There are no big jumps, leaps or gravity-defying movements, rather the phrases are short, unadorned and involve the dancers moving into each other, against each other, and finding ways to be separate from each other while often standing or lying parallel, side by side. A few times the dancers find stillness with each other, seated on the floor with legs straight forward and Denham nested between Marchenski’s legs, but this is momentary, and like the mystery of nature’s evolution, change pushes them apart. In another moment, Denham lies on top of Marchenski, who is on the floor, yielding into him, head to toe; in another they throw their torsos and chests into each other, bouncing back and trying again. In several scenes, Denham throws her legs around Marchenski’s waist and they merge briefly, only to separate and continue their respective explorations. Once, Marchenski lifts Denham from the floor and she gorgeously holds her seated position, hovering in mid-air.
Like the choreography and sound, James Proudfoot’s lighting design emphasizes the theme of polarity by rarely giving in to soft, coloured or diffused lighting tones. The contrasts evoked with bright whites and blackouts cleverly references masculinity and femininity, and, I think, only once are we given a soft blue hue in which to relax.
Often Tolentino has the dancers move along the diagonal lines of the stage, but just as frequently they move in straight vertical lines upstage and back downstage again. There is a curious repetition we become accustomed to in witnessing these directional pathways, and I wonder if these movement lines are akin to historical lines, the inevitable push of human evolution changing the face of gender, polarity ever-present, infinitely manifesting different expressions of spirit at play. Through Tolentino’s minimalist approach, this is the resonance I am left with.
In the last scene, Denham and Marchenski stand side by side and then move slowly backwards with simple, beautiful walks.
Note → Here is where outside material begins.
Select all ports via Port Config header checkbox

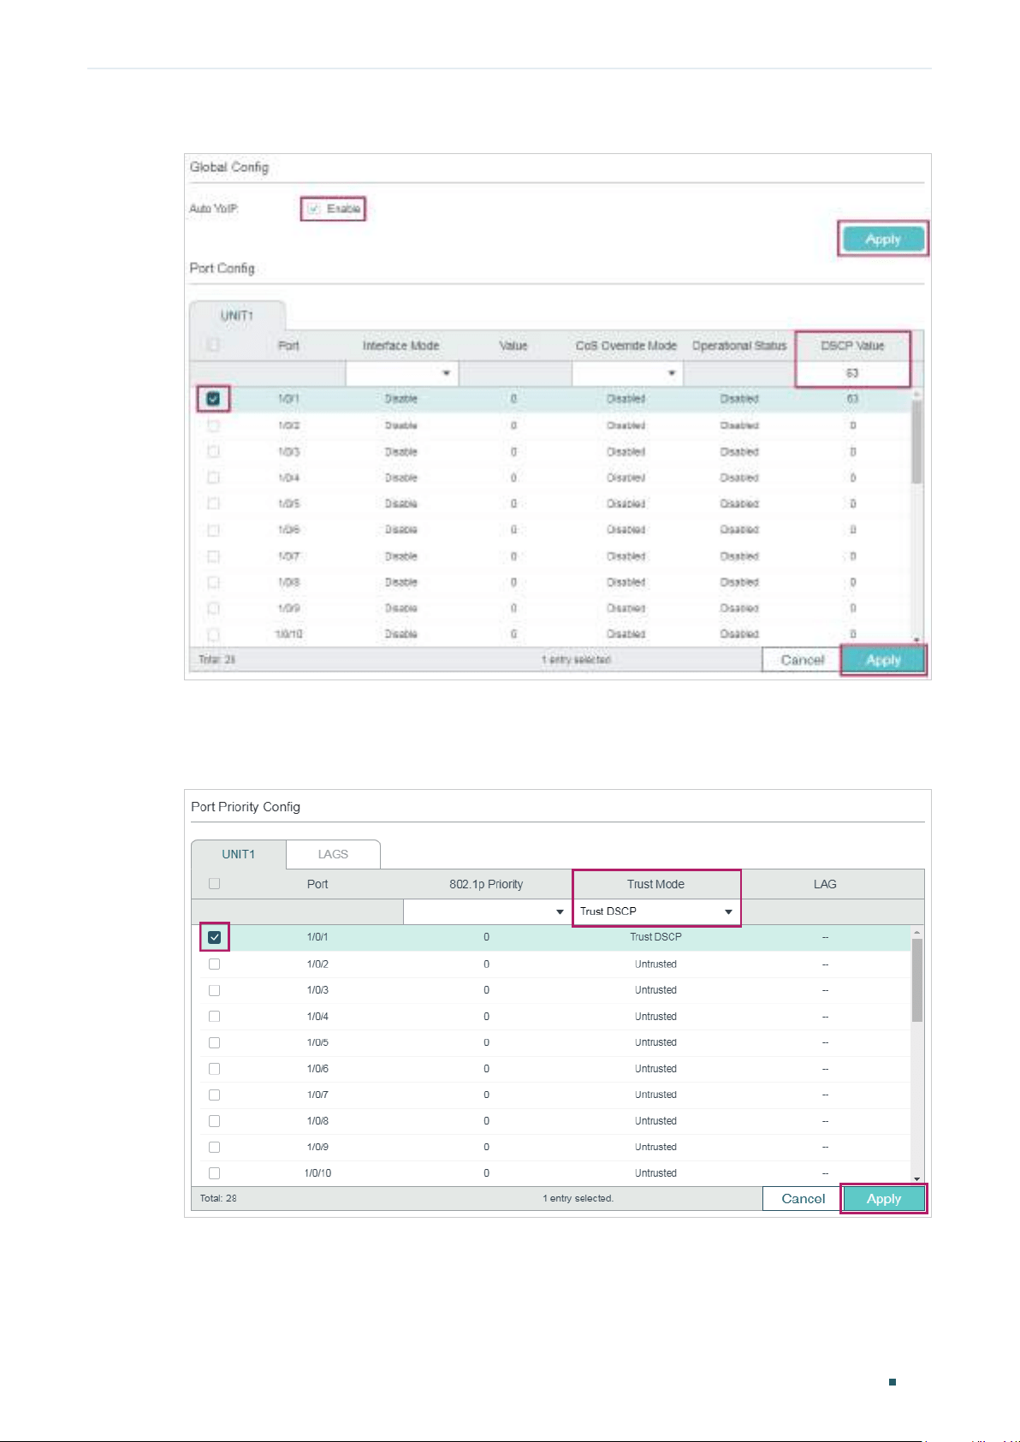coord(213,345)
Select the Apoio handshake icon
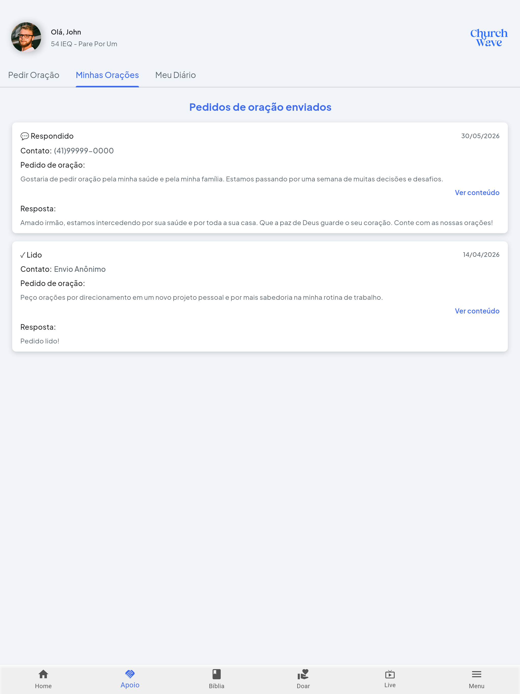This screenshot has height=694, width=520. click(x=130, y=674)
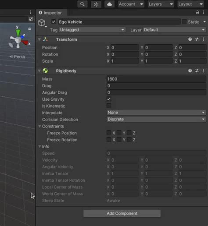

They pause at upstage centre, side by side, facing the audience, and then break into a run, rushing downstage towards us, white flesh and black briefs. Their silhouettes are lit, the light changes to darkness briefly as they retreat, and then the two bodies are back in light again.
Tolentino finds a surprising “aha” ending. Denham and Marchenski move apart from their positions downstage centre, and step onto white risers at the left and right corners of the stage. Each performer stands under a spotlight, angled slightly toward the audience as though to include all of us. They pose in silence, their bodies familiar now, generously inviting our gaze, the feminine and the masculine in each, two powerful, compassionate energies.